🤖 AI Summary
Partial Relevant Video Retrieval (PRVR) aims to model fine-grained alignment between text queries and local segments in untrimmed videos, yet existing methods suffer from overly independent segment representations and severe background redundancy. To address these limitations, we propose AMDNet: (1) a learnable span anchor mechanism that adaptively localizes candidate temporal intervals; (2) masked multi-moment attention to capture cross-segment semantic dependencies; and (3) joint optimization of moment diversity loss, relevance loss, and end-to-end PRVR loss. On TVR, AMDNet achieves a +6.0 SumR gain over prior work while using only 1/15.5 the parameters of GMMFormer. It also establishes new state-of-the-art performance on ActivityNet Captions. The method is computationally efficient, exhibits strong generalization across datasets, and provides interpretable temporal localization via learned anchors.
📝 Abstract
Partially relevant video retrieval (PRVR) is a practical yet challenging task in text-to-video retrieval, where videos are untrimmed and contain much background content. The pursuit here is of both effective and efficient solutions to capture the partial correspondence between text queries and untrimmed videos. Existing PRVR methods, which typically focus on modeling multi-scale clip representations, however, suffer from content independence and information redundancy, impairing retrieval performance. To overcome these limitations, we propose a simple yet effective approach with active moment discovering (AMDNet). We are committed to discovering video moments that are semantically consistent with their queries. By using learnable span anchors to capture distinct moments and applying masked multi-moment attention to emphasize salient moments while suppressing redundant backgrounds, we achieve more compact and informative video representations.
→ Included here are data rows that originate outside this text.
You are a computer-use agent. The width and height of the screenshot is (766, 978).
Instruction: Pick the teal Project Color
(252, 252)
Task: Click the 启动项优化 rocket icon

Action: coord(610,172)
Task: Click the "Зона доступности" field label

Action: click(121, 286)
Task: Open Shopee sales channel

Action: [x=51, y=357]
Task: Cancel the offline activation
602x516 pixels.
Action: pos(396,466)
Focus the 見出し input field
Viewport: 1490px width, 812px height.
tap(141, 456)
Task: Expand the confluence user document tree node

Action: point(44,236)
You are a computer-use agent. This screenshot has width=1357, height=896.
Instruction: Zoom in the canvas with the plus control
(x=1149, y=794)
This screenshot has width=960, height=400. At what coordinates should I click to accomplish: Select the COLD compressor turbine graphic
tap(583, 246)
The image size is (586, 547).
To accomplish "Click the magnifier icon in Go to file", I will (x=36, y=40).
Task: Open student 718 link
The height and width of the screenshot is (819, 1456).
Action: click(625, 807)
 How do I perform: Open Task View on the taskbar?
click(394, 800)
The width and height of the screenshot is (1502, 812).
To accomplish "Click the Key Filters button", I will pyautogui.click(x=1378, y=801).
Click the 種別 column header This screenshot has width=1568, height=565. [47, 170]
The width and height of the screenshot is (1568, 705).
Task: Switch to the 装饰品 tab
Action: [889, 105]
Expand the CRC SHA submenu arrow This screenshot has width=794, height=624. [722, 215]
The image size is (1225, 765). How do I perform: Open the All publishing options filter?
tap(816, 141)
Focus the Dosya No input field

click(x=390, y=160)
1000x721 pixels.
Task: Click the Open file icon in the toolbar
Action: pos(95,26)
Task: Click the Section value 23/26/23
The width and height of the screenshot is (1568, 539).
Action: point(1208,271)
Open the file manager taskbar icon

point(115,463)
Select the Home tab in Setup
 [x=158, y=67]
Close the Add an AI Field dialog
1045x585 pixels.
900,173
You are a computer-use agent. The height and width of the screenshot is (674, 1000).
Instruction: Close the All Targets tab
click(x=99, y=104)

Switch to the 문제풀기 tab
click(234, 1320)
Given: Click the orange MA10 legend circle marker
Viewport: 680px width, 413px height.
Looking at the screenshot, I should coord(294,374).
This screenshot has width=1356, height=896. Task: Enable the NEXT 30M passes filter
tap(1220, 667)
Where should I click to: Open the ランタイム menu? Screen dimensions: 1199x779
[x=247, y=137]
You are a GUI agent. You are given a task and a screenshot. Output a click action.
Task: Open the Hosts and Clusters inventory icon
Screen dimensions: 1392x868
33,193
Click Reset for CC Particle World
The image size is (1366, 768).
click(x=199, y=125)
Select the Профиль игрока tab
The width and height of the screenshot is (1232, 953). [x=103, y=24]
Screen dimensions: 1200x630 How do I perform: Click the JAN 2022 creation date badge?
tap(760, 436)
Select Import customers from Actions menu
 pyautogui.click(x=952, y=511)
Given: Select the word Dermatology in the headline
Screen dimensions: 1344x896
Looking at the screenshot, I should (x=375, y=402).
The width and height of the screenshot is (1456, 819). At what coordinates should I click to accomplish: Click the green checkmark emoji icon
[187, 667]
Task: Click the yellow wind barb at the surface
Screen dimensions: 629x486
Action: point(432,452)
To further enhance moment modeling, we introduce a moment diversity loss to encourage different moments of distinct regions and a moment relevance loss to promote semantically query-relevant moments, which cooperate with a partially relevant retrieval loss for end-to-end optimization. Extensive experiments on two large-scale video datasets (ie, TVR and ActivityNet Captions) demonstrate the superiority and efficiency of our AMDNet. In particular, AMDNet is about 15.5 times smaller (#parameters) while 6.0 points higher (SumR) than the up-to-date method GMMFormer on TVR.